Dataset excerpts
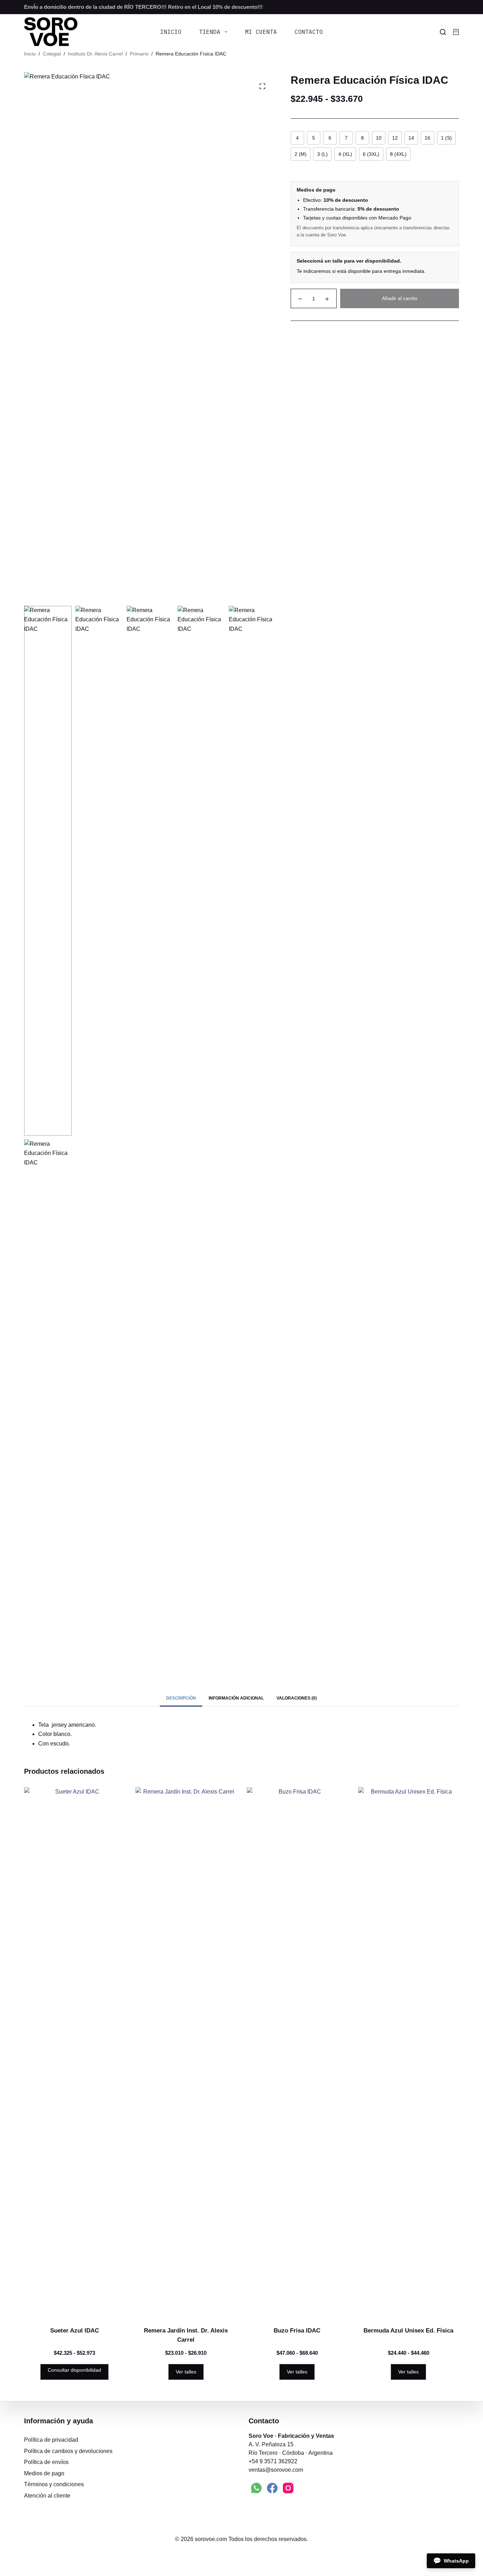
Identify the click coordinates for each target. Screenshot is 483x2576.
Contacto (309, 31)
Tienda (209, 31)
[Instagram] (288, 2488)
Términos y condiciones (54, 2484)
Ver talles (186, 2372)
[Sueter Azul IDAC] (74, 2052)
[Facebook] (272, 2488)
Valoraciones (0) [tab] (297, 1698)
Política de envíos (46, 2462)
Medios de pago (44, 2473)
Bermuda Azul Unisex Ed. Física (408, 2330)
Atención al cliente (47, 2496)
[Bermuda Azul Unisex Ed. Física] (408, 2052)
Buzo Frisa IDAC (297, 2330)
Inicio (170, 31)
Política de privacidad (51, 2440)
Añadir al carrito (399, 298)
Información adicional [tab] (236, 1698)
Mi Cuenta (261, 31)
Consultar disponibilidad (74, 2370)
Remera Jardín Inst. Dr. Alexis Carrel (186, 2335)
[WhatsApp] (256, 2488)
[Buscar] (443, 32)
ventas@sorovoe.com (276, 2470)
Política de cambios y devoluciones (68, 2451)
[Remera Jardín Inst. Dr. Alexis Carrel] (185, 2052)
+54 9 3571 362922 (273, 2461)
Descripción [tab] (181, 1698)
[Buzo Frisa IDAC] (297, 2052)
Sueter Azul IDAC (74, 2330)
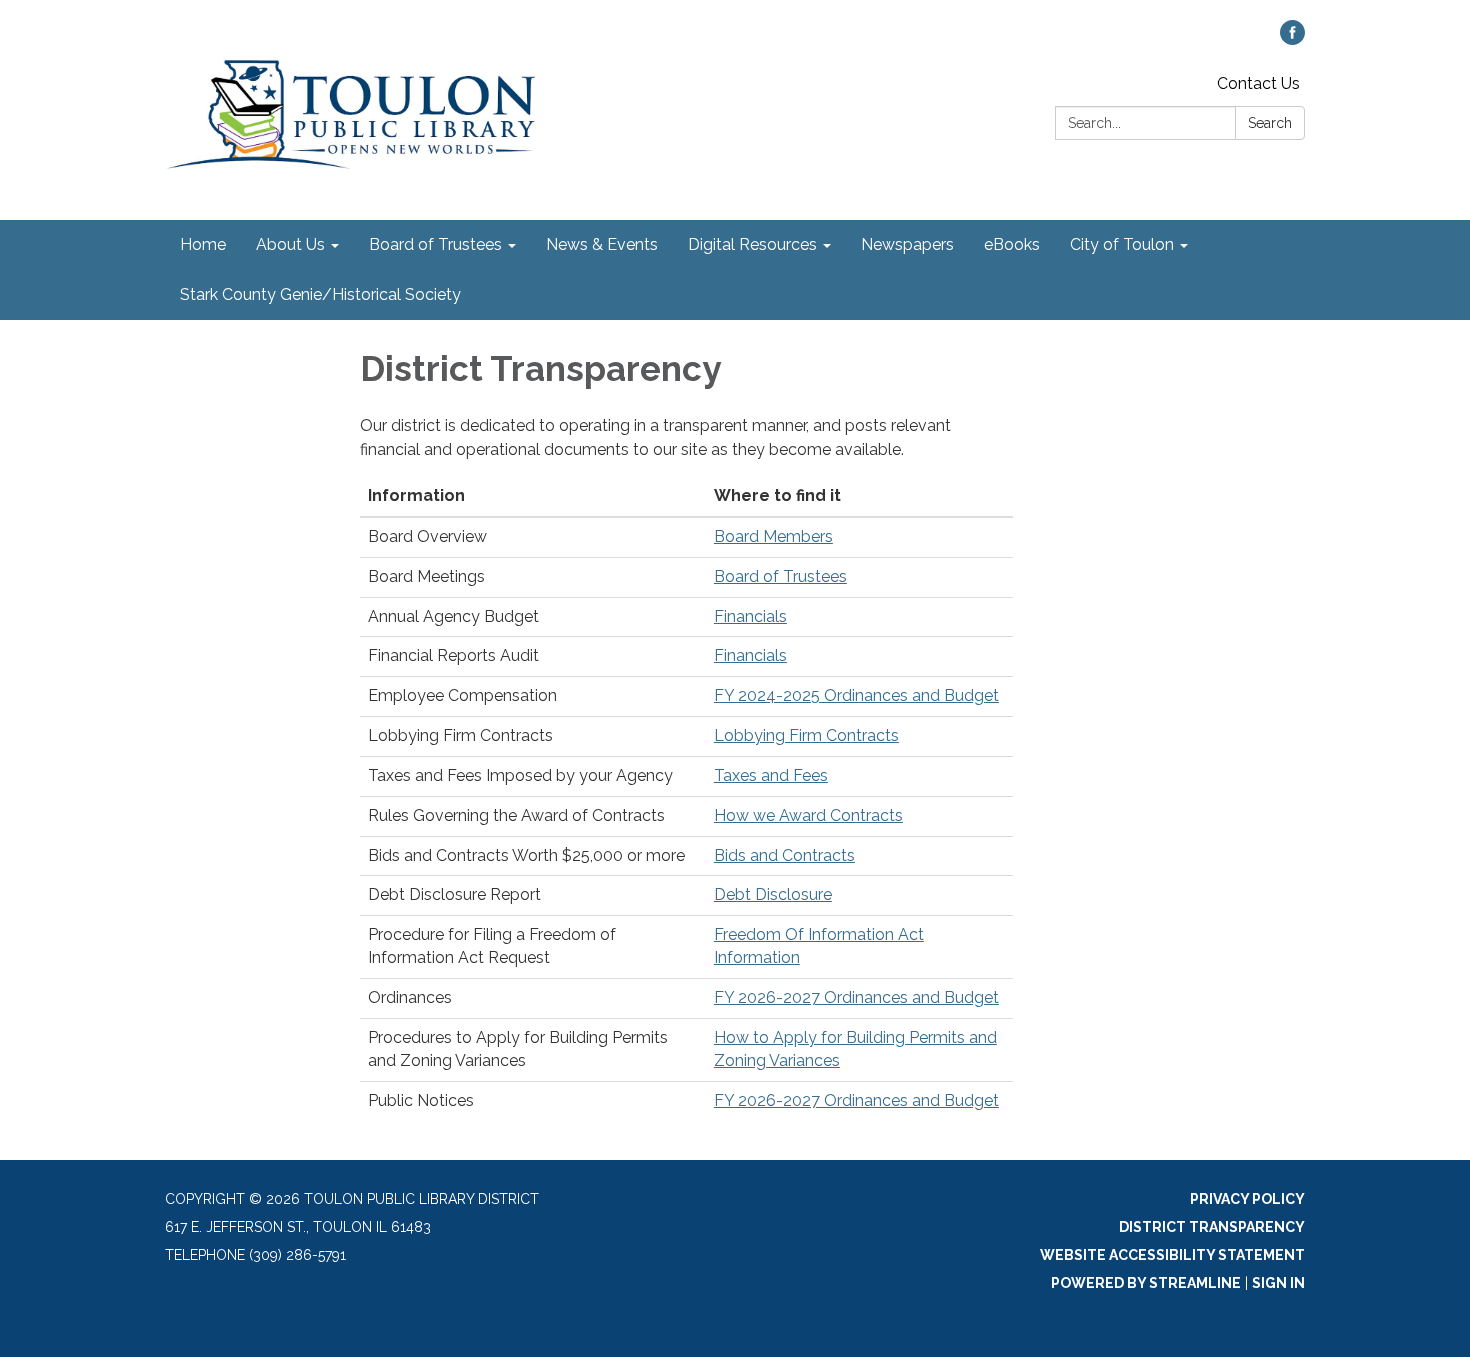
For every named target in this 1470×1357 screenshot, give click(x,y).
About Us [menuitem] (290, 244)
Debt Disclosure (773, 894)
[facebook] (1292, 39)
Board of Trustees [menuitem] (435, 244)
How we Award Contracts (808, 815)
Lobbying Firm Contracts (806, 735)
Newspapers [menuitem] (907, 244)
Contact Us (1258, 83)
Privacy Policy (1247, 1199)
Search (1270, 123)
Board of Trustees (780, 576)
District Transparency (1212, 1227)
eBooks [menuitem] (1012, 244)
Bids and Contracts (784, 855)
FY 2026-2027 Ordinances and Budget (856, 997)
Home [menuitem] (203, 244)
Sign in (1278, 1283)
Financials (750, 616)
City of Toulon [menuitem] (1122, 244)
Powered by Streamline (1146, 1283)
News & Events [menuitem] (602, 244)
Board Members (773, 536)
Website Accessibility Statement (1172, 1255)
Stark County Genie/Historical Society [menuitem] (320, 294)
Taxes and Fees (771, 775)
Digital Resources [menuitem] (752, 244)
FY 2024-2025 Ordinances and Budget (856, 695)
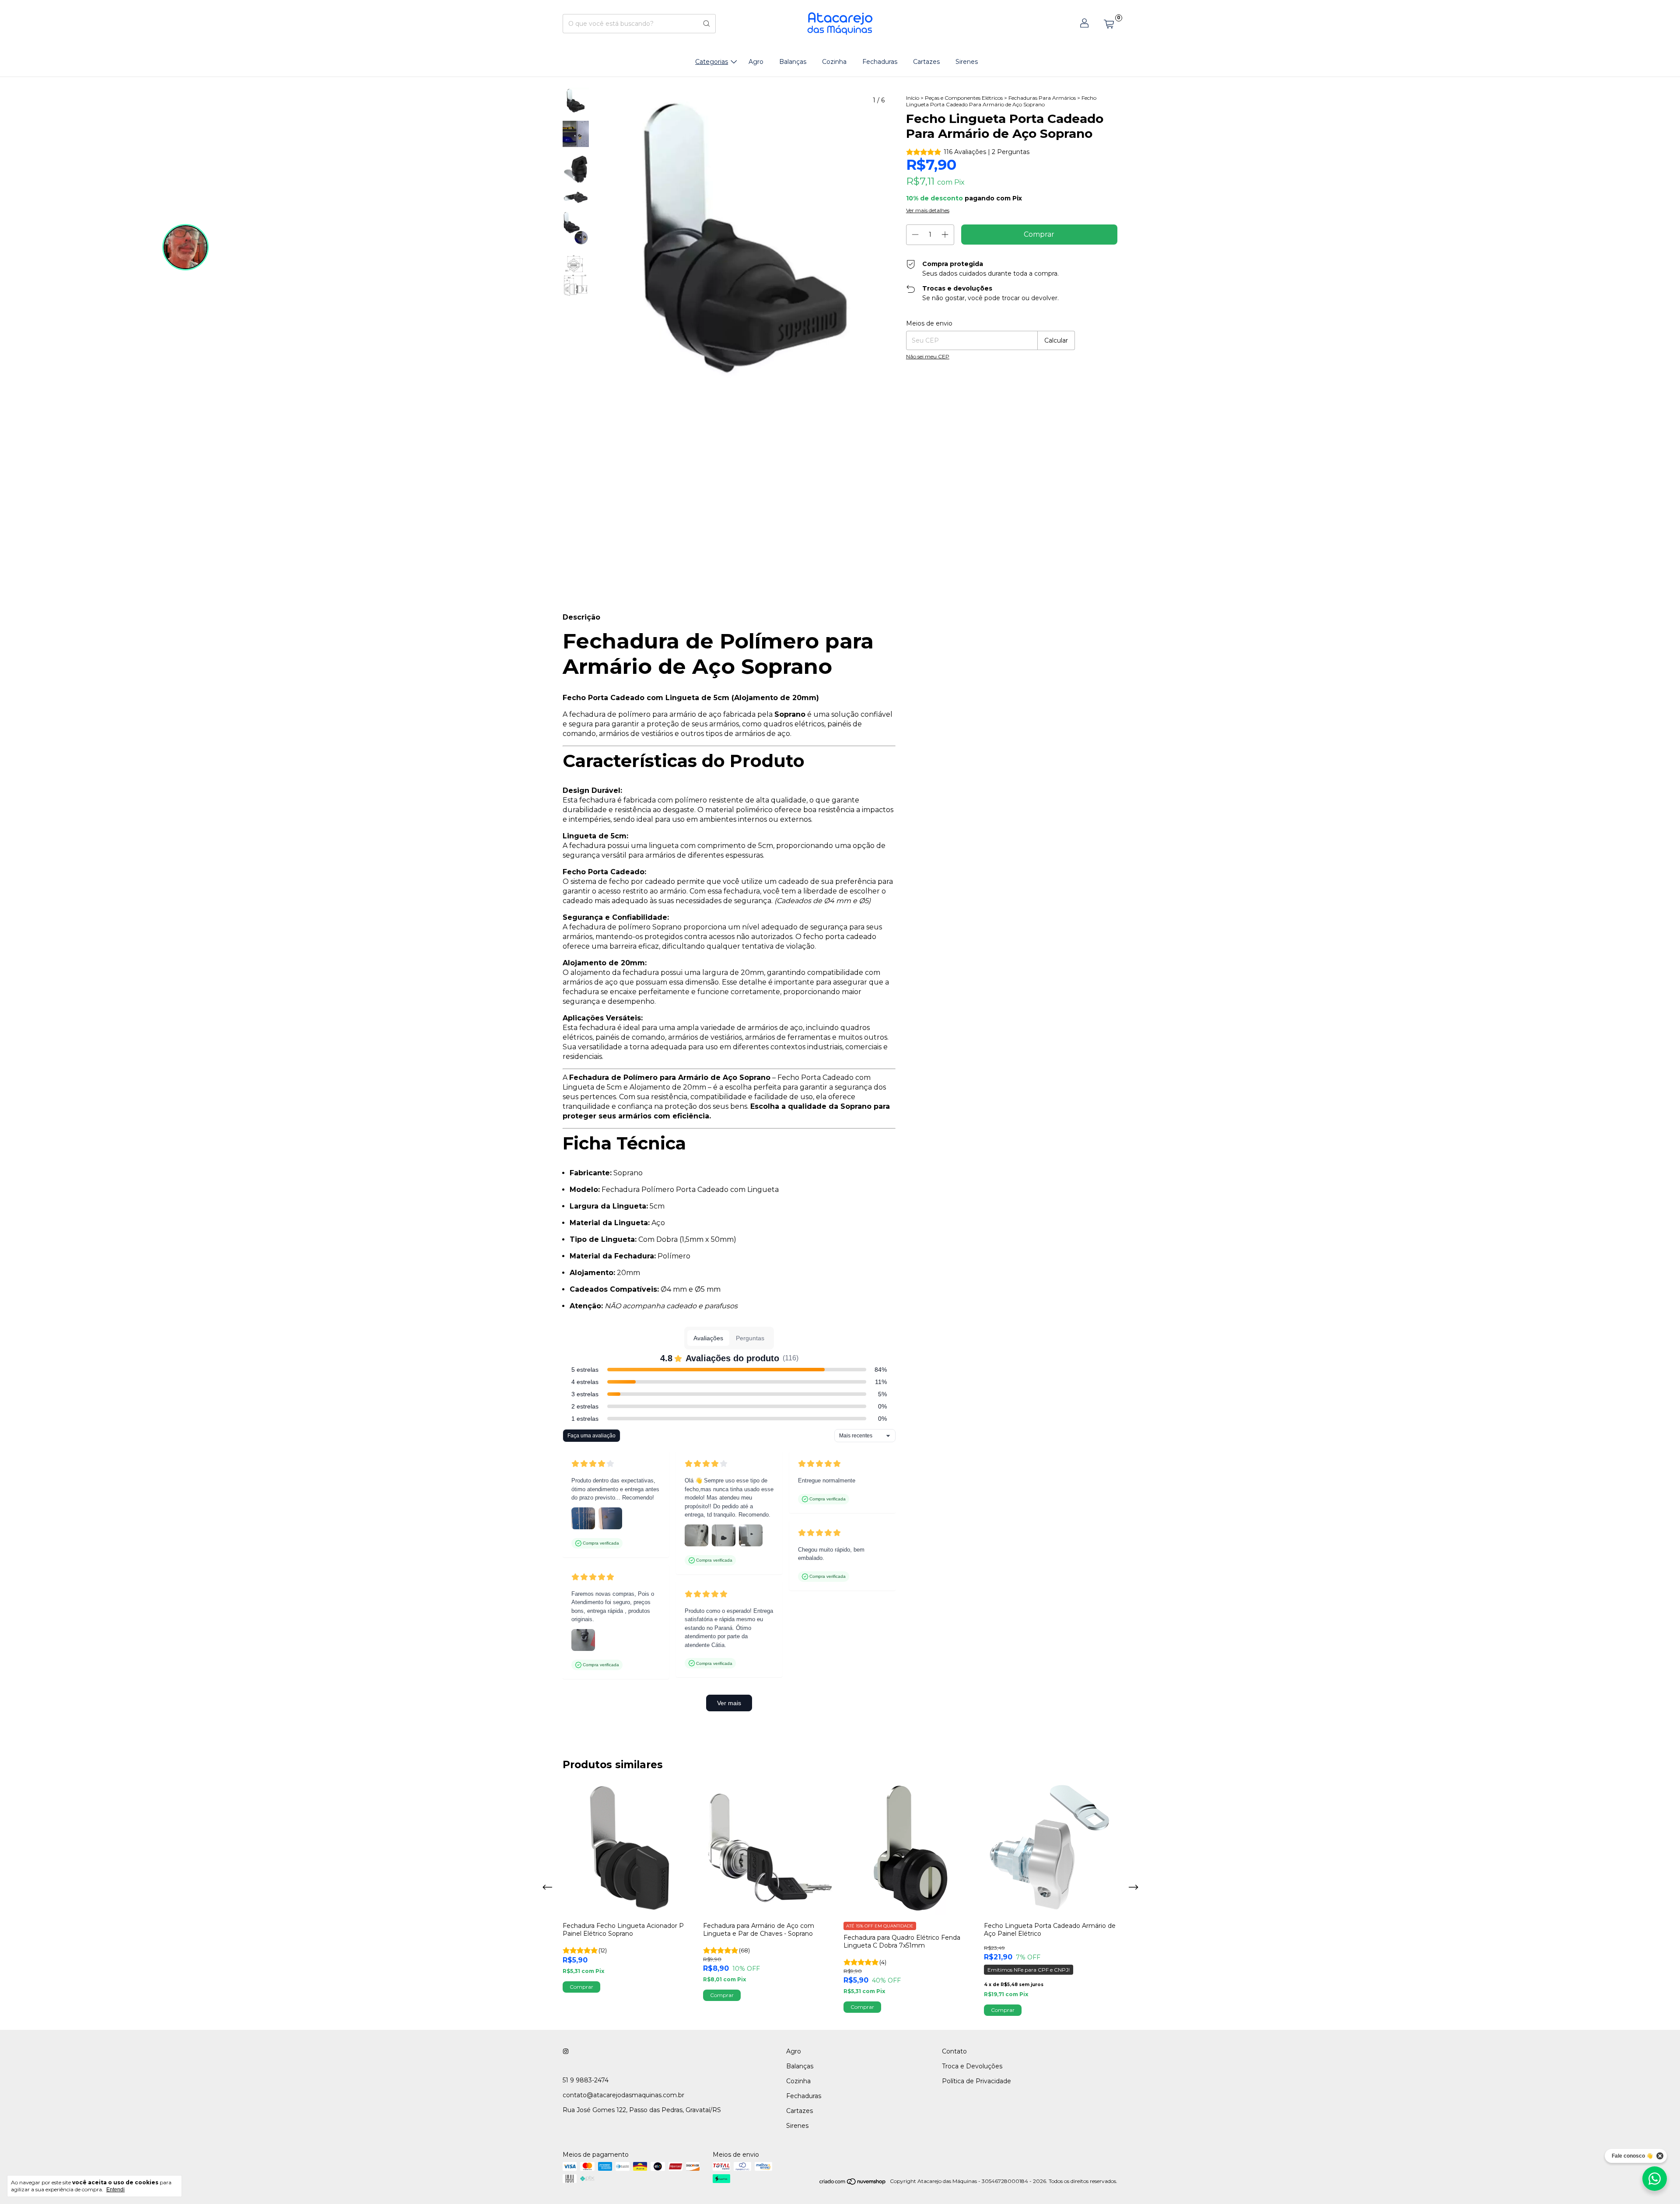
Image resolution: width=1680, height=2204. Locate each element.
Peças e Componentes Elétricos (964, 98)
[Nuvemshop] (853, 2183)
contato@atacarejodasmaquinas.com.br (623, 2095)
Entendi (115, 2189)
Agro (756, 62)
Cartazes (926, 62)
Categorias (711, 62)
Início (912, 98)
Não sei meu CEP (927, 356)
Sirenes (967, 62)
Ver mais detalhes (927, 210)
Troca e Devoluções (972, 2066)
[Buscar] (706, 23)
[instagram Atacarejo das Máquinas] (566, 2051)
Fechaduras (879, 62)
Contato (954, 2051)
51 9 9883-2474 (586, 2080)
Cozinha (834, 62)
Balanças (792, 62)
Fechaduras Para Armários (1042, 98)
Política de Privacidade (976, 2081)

* [Your instructions]:
Word for word, set down every record, keeping the images out.

* [Problem solution]:
Identify the click coordinates for each target. Screenshot is 483x2576.
Contacto (309, 31)
Tienda (209, 31)
[Instagram] (288, 2488)
Términos y condiciones (54, 2484)
Ver talles (186, 2372)
[Sueter Azul IDAC] (74, 2052)
[Facebook] (272, 2488)
Valoraciones (0) [tab] (297, 1698)
Política de envíos (46, 2462)
Medios de pago (44, 2473)
Bermuda Azul Unisex Ed. Física (408, 2330)
Atención al cliente (47, 2496)
[Bermuda Azul Unisex Ed. Física] (408, 2052)
Buzo Frisa IDAC (297, 2330)
Inicio (170, 31)
Política de privacidad (51, 2440)
Añadir al carrito (399, 298)
Información adicional [tab] (236, 1698)
Mi Cuenta (261, 31)
Consultar disponibilidad (74, 2370)
Remera Jardín Inst. Dr. Alexis Carrel (186, 2335)
[WhatsApp] (256, 2488)
[Buscar] (443, 32)
ventas@sorovoe.com (276, 2470)
Política de cambios y devoluciones (68, 2451)
[Remera Jardín Inst. Dr. Alexis Carrel] (185, 2052)
+54 9 3571 362922 (273, 2461)
Descripción [tab] (181, 1698)
[Buzo Frisa IDAC] (297, 2052)
Sueter Azul IDAC (74, 2330)
For every named target in this 1470×1357 screenshot, give click(x,y).
About Us [menuitem] (290, 244)
Debt Disclosure (773, 894)
[facebook] (1292, 39)
Board of Trustees [menuitem] (435, 244)
How we Award Contracts (808, 815)
Lobbying Firm Contracts (806, 735)
Newspapers [menuitem] (907, 244)
Contact Us (1258, 83)
Privacy Policy (1247, 1199)
Search (1270, 123)
Board of Trustees (780, 576)
District Transparency (1212, 1227)
eBooks [menuitem] (1012, 244)
Bids and Contracts (784, 855)
FY 2026-2027 Ordinances and Budget (856, 997)
Home [menuitem] (203, 244)
Sign in (1278, 1283)
Financials (750, 616)
City of Toulon [menuitem] (1122, 244)
Powered by Streamline (1146, 1283)
News & Events [menuitem] (602, 244)
Board Members (773, 536)
Website Accessibility Statement (1172, 1255)
Stark County Genie/Historical Society [menuitem] (320, 294)
Taxes and Fees (771, 775)
Digital Resources [menuitem] (752, 244)
FY 2024-2025 Ordinances and Budget (856, 695)
Image resolution: width=1680, height=2204. Locate each element.
Peças e Componentes Elétricos (964, 98)
[Nuvemshop] (853, 2183)
contato@atacarejodasmaquinas.com.br (623, 2095)
Entendi (115, 2189)
Agro (756, 62)
Cartazes (926, 62)
Categorias (711, 62)
Início (912, 98)
Não sei meu CEP (927, 356)
Sirenes (967, 62)
Ver mais detalhes (927, 210)
Troca e Devoluções (972, 2066)
[Buscar] (706, 23)
[instagram Atacarejo das Máquinas] (566, 2051)
Fechaduras (879, 62)
Contato (954, 2051)
51 9 9883-2474 (586, 2080)
Cozinha (834, 62)
Balanças (792, 62)
Fechaduras Para Armários (1042, 98)
Política de Privacidade (976, 2081)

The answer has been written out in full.